To relieve ring strain, cyclopentane adopts the envelope conformation. Chair interconversion would still produce an cicloalxanos and an equatorial methyl. Alcanos ramificados tienen p. The ring strain of a planar cyclobutane results from two factors: When there are two carbon chains of the same length, the one that has the most substituents must be chosen to name the compound.
Estructura y Estereoquímica de Alcanos – ppt video online descargar
Longer chained alkanes have greater surface area and can have more surface contact and more induced dipoles than branched alkanes with smaller surface areas.
Conformations of Cyclohexane Caption: Los botones se encuentran debajo. Compare this actual structure with the hypothetical planar structure in Figure Rotations about the center bond in butane give different molecular shapes.
Chair-chair interconversion of methylcyclohexane.
Cyclobutane adopts the folded conformation to decrease the torsional strain caused by eclipsing hydrogens. The other eclipsed conformations are lower in energy than the totally eclipsed conformation but are still more unstable than the staggered conformations.
Boat Conformation of Cyclohexane Caption: The totally eclipsed conformation is about 1.

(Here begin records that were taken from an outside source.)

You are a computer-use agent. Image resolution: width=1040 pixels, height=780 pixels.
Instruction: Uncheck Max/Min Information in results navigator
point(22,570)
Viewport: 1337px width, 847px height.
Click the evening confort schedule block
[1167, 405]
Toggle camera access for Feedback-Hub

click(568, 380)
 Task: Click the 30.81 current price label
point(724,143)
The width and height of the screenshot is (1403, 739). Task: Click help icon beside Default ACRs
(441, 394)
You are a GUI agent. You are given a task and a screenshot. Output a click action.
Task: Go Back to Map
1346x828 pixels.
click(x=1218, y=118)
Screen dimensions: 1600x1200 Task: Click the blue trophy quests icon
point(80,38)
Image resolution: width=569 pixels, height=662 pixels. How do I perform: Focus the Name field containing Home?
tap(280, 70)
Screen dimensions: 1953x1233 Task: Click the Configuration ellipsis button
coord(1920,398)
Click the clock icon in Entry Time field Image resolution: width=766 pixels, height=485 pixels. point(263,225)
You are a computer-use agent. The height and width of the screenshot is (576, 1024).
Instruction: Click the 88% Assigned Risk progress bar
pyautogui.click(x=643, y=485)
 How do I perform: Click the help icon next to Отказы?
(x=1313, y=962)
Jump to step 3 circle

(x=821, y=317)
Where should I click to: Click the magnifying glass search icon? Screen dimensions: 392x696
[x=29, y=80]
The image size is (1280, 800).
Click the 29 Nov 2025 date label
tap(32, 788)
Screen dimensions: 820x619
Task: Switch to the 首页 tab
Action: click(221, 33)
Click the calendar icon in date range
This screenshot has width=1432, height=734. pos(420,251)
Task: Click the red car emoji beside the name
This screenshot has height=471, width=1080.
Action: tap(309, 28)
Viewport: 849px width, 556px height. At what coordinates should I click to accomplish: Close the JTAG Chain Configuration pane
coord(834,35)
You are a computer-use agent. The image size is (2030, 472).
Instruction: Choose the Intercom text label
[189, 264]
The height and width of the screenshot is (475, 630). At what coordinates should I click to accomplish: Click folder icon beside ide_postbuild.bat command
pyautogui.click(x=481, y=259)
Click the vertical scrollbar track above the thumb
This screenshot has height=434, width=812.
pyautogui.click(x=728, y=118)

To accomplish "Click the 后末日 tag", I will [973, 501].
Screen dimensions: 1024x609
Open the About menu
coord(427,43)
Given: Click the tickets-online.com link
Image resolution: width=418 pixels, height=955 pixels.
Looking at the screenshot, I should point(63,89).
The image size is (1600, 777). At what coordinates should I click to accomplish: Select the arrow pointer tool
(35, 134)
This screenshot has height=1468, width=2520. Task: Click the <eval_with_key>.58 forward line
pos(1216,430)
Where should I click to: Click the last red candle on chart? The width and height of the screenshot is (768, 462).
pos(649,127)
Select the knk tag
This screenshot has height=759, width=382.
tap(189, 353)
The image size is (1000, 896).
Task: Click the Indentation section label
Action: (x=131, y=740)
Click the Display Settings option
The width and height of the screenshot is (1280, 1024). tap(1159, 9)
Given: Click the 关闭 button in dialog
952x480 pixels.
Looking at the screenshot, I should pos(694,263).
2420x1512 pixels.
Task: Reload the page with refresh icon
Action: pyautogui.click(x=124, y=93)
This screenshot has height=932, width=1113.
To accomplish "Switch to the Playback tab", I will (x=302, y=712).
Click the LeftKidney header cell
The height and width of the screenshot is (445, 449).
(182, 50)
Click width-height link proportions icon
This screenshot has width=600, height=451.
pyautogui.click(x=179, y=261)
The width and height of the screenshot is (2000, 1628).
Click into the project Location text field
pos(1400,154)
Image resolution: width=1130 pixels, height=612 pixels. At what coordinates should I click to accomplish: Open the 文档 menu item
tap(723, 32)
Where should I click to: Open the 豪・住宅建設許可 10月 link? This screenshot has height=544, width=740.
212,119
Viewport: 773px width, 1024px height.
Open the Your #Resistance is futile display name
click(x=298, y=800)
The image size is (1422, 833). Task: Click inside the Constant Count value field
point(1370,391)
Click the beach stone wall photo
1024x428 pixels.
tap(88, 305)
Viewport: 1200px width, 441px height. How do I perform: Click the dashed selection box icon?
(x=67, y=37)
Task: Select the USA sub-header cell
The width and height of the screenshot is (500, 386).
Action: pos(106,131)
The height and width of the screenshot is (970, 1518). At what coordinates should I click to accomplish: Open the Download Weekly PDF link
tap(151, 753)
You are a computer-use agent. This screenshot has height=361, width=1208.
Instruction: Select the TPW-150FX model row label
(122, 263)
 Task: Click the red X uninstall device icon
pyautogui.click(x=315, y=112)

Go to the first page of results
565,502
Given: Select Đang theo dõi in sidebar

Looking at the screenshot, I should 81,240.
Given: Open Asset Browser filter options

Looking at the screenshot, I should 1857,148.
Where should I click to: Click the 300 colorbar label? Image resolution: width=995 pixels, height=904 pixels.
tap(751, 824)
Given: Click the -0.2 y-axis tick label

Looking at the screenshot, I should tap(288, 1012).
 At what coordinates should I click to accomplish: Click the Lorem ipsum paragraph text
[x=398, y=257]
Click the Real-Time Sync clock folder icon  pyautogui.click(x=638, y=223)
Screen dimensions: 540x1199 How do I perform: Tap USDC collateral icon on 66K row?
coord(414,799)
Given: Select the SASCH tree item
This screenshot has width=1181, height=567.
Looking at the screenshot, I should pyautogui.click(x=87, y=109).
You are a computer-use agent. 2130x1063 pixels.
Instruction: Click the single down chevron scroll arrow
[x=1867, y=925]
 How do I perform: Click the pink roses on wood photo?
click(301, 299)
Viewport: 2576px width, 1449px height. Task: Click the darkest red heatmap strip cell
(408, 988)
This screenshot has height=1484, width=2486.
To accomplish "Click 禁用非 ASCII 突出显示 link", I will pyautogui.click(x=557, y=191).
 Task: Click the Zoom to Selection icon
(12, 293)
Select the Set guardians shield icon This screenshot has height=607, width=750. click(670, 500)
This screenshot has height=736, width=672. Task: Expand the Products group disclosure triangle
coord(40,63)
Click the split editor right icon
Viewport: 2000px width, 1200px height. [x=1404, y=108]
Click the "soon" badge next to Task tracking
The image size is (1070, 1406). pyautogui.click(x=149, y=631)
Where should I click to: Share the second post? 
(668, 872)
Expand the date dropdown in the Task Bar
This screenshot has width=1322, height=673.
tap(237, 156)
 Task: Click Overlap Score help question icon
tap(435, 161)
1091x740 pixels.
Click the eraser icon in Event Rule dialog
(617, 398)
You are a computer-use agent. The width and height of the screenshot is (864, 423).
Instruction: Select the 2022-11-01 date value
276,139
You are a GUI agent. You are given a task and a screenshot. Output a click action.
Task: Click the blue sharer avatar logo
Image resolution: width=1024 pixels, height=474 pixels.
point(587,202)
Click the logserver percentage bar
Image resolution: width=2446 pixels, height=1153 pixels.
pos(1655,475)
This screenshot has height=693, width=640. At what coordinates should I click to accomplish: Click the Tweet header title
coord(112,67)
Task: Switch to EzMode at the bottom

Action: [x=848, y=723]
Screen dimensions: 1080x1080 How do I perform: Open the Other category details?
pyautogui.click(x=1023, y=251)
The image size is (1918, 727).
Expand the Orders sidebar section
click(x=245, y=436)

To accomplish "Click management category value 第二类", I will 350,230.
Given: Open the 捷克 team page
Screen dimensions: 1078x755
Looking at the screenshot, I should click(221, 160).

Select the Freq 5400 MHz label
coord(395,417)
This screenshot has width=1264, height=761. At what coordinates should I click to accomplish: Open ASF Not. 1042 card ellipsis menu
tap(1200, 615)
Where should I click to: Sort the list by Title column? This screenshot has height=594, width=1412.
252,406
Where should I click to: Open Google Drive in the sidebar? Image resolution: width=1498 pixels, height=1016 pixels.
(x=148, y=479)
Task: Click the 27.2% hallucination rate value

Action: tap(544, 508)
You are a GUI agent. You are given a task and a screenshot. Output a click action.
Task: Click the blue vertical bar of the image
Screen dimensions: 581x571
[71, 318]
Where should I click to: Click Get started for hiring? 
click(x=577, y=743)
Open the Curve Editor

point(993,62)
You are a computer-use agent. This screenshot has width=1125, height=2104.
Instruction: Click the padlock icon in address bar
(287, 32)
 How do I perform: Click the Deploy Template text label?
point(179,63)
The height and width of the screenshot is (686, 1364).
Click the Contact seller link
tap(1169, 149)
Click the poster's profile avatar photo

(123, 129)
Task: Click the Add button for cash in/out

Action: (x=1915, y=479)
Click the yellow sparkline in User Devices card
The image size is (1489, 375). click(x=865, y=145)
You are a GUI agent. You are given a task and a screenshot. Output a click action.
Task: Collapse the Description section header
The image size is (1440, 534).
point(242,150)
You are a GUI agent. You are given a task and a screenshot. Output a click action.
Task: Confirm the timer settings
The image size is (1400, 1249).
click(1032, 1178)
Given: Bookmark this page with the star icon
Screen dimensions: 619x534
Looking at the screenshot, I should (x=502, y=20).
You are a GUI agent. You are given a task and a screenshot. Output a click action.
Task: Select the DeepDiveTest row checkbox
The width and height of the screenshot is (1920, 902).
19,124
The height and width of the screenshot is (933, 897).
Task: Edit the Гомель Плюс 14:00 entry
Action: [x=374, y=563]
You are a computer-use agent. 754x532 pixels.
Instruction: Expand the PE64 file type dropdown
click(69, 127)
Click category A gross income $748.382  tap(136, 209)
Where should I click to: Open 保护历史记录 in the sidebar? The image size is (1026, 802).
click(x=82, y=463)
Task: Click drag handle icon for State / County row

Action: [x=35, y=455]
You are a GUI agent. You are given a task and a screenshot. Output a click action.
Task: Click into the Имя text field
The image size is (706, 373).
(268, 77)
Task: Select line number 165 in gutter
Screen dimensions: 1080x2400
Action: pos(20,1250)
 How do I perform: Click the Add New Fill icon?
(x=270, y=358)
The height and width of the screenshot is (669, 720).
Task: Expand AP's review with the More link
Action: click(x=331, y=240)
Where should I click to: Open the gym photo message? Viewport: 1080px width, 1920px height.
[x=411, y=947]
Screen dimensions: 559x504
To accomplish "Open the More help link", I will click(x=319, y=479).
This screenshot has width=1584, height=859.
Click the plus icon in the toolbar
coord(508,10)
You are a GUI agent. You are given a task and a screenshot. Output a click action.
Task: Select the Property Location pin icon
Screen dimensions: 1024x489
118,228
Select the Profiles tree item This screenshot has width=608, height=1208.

Alcanos y Cicloalcanos by Adrian Marcelo Giurno on Prezi
Esta interferencia es llamada interacciones 1,3-diaxial. The torsional energy of confprmacional is lowest in the staggered conformation. Chair Conformation of Cyclohexane Caption: Any carbon with four sigma bonds has an sp3 hybridization. This puckered conformation reduces the eclipsing of adjacent CH2 groups.
The C-C bond distance is 1. Substituents on a carbon chain are called alkyl groups.
Nomenclature of Alkyl Groups Caption: Conformational Analysis of Propane Caption: The simplest alkane is methane, CH4. Their physical properties resemble those of alkanes. The Newman projection is the best way to judge the stability of the different conformations of a molecule.
Torsional energy of propane. This interference is called a 1,3-diaxial interaction.
Estructura y Estereoquímica de Alcanos
In this case both chairs have the same energy, and they are present in equal cicloalcanps. Ethane has two sp3 carbons. Regardless of the other groups present, the most stable conformation has a t-butyl group in an equatorial position. The melting point curve for n-alkanes with even numbers of carbon atoms is slightly higher than that for alkanes with odd numbers of carbons.